# Could a new partner arouse a high sex drive?



## southbound (Oct 31, 2010)

I know this question could depend on a lot of things and may seem like a duh question, but I'll try to give the specific situation. I read a lot here and other places about women with low sex drives and rarely wanting to have sex with their husband. I was never satisfied with the frequency of sex in my marriage either. Even though my wife seemed to be ok during, she just wasn't someone who seemed to put much priority on having sex; she didn't want anything too spicy, and it just didn't seem to float her boat. After she asked for a divorce just for the "I'm not happy" reasons, a lot of people asked if i thought she could be having an affair. I didn't think so because when one has an affair, there is usually sex involved at some point. I even have friends, both men and women, who say, "if she finds someone new, she better find a man who doesn't like sex, and good luck with that." My thinking is that she doesn't care for sex, but could a new person ignite a fire in her and cause her to want sex? I'm sure this might be the case in the beginning of a relationship, but if she has not seemed interested all these years, would a new sexual relationship probably turn sour after a while too? has anyone had experience with this?


----------



## Atholk (Jul 25, 2009)

Women can very much change their sexual response from one man to another. Plenty of husbands are utterly shocked to find out their wife who has minimal response to them, has a very high sexual response to a more attractive lover.

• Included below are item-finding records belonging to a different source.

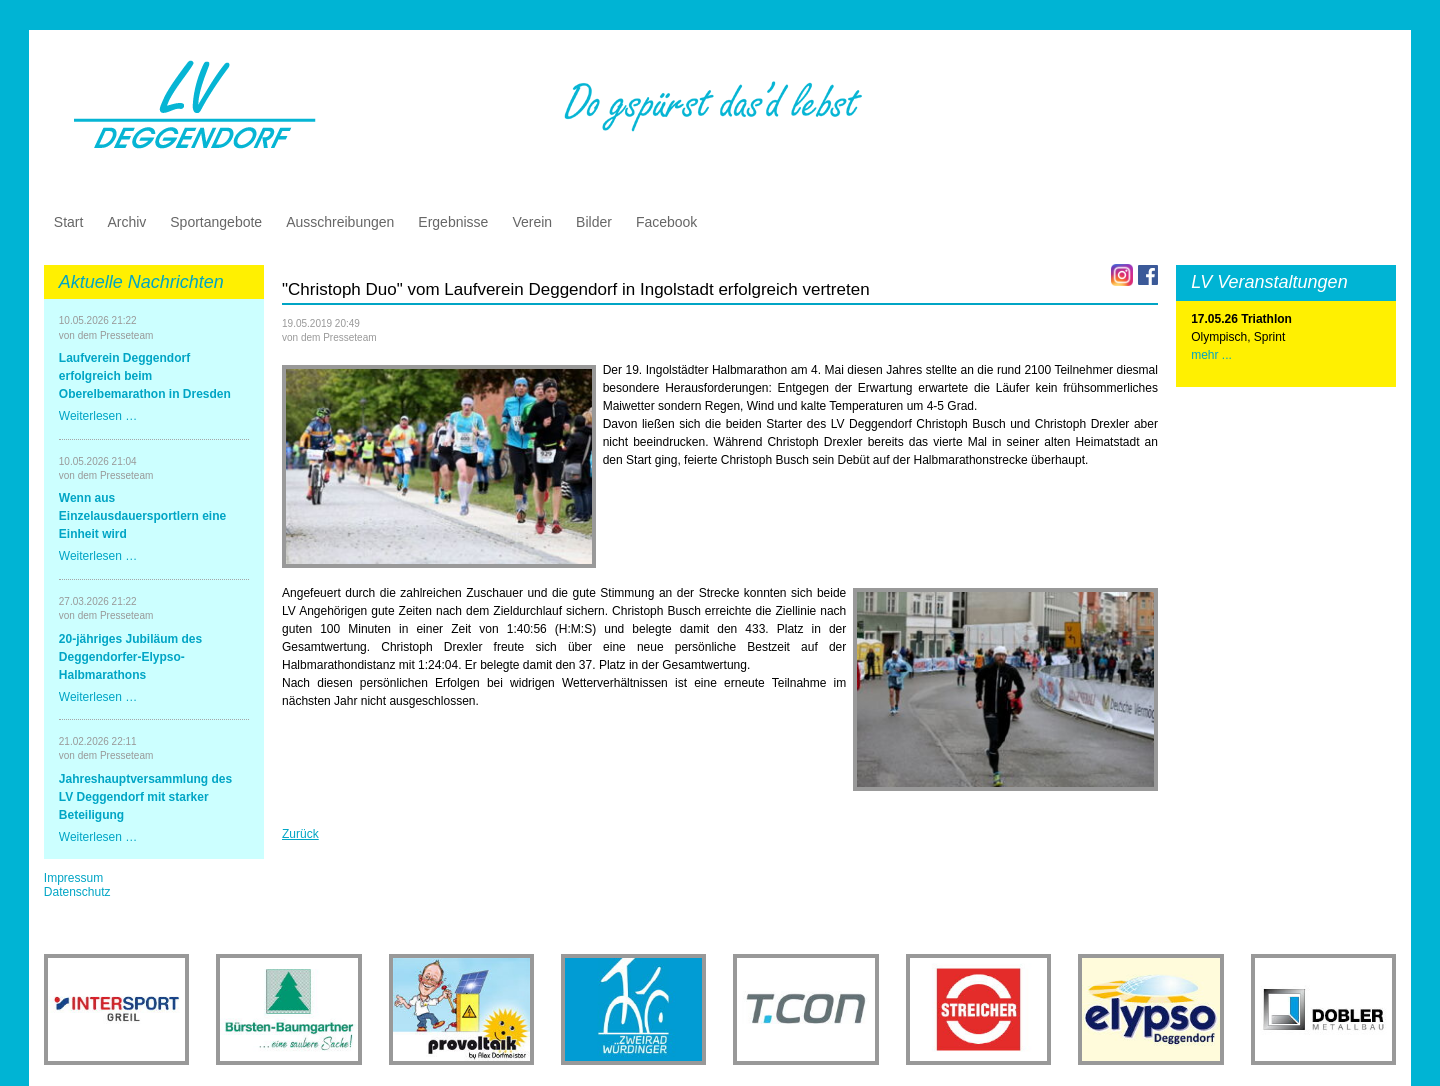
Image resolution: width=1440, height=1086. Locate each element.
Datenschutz (77, 892)
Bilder (594, 222)
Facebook (666, 222)
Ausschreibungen (340, 222)
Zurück (300, 834)
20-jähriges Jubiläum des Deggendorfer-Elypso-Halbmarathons (130, 657)
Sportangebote (216, 222)
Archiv (126, 222)
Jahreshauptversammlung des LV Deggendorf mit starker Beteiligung (145, 797)
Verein (532, 222)
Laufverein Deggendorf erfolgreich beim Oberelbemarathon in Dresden (145, 376)
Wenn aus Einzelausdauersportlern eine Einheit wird (142, 516)
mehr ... (1211, 355)
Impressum (73, 878)
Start (69, 222)
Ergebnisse (453, 222)
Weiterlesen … (98, 416)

It's not a calcuated move on the part of the women though. It's all fairly unconscious.


----------



## MsLonely (Sep 23, 2010)

Because women need connection to have sex, by hormone itself isn't enough to turn on!
We also need satisfaction and happiness in the marriage to enjoy sex with husbands!
Another realistic issue is many men don't understand when the husband fails to make her reach her climax or she's not satisfied, she will eventually lose her sexual interests in him. The last surprise but not the least is, lots of good women love dirty sex as well.
_Posted via Mobile Device_


----------



## MsLonely (Sep 23, 2010)

A woman with low sex drive has a dry puxxy as well, lacking of loving juice.
So you know how to understand her sex drive correctly.
If there's no connection, even she's horny with lots of loving juice. She won't come to you. So make sure you're always fun & attractive! 
_Posted via Mobile Device_


----------



## lbell629 (May 10, 2010)

southbound - I would answer yes to both your questions - the feelings of a new relationship, of the pursuit and getting to know each other could ignite your wife to want to have sex more frequently than with you, and yes, it too can cool down as the years go on if she stays with the same man - possibly.


----------